Records shown:
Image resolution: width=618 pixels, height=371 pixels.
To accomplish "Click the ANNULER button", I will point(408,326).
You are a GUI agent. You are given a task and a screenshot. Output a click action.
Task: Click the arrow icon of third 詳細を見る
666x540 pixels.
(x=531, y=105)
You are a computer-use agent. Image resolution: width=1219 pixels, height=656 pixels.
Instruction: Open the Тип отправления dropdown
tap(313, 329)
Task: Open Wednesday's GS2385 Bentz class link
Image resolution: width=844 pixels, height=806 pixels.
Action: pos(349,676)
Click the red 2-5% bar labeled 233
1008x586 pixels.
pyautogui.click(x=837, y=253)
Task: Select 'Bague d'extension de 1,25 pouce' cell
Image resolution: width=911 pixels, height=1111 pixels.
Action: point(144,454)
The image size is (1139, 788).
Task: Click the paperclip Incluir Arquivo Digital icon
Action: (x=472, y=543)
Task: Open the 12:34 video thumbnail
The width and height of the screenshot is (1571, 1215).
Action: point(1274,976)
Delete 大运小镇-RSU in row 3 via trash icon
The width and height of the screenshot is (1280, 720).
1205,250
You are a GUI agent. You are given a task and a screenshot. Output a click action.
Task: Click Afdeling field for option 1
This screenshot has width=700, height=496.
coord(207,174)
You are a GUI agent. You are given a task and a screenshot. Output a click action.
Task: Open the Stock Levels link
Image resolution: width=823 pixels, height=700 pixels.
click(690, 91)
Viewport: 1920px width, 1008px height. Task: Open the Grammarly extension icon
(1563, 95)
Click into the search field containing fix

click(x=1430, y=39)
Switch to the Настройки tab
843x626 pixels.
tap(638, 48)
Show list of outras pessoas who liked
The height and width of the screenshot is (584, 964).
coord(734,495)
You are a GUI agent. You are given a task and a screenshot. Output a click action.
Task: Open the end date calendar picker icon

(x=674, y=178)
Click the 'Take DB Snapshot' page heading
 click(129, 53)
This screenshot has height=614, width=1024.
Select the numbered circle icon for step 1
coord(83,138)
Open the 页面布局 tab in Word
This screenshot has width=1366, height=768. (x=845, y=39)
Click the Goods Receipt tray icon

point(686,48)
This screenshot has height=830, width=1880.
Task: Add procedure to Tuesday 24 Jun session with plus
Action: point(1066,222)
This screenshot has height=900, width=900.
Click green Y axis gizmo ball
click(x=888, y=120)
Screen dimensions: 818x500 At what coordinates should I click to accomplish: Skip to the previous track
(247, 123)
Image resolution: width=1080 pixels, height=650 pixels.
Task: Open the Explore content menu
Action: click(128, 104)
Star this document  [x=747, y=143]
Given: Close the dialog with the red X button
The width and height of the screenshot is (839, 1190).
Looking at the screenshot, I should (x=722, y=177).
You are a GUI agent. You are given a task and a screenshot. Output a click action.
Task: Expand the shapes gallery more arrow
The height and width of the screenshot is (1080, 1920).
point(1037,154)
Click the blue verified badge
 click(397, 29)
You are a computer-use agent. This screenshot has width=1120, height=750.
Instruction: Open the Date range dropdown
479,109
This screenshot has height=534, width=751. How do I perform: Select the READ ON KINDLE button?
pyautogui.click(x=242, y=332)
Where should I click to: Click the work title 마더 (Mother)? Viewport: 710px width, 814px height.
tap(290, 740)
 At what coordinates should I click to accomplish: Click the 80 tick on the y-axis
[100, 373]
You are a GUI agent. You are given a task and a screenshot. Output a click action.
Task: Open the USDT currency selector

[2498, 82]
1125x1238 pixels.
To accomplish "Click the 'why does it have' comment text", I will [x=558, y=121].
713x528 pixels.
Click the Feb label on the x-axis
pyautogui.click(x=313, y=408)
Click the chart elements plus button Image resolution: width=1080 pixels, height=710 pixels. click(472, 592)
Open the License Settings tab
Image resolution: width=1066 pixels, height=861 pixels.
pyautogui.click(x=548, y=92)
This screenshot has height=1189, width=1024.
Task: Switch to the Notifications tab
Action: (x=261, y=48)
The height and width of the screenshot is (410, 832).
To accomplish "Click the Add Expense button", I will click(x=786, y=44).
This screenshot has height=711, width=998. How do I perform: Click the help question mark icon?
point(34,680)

Activity: Looking at the entries above, can you reproduce exactly the lines from the one that holds "Task: Open Wednesday's" through the one that holds "Task: Open the 12:34 video thumbnail", and only those?

Task solution:
Task: Open Wednesday's GS2385 Bentz class link
Image resolution: width=844 pixels, height=806 pixels.
Action: pos(349,676)
Click the red 2-5% bar labeled 233
1008x586 pixels.
pyautogui.click(x=837, y=253)
Task: Select 'Bague d'extension de 1,25 pouce' cell
Image resolution: width=911 pixels, height=1111 pixels.
Action: point(144,454)
The image size is (1139, 788).
Task: Click the paperclip Incluir Arquivo Digital icon
Action: (x=472, y=543)
Task: Open the 12:34 video thumbnail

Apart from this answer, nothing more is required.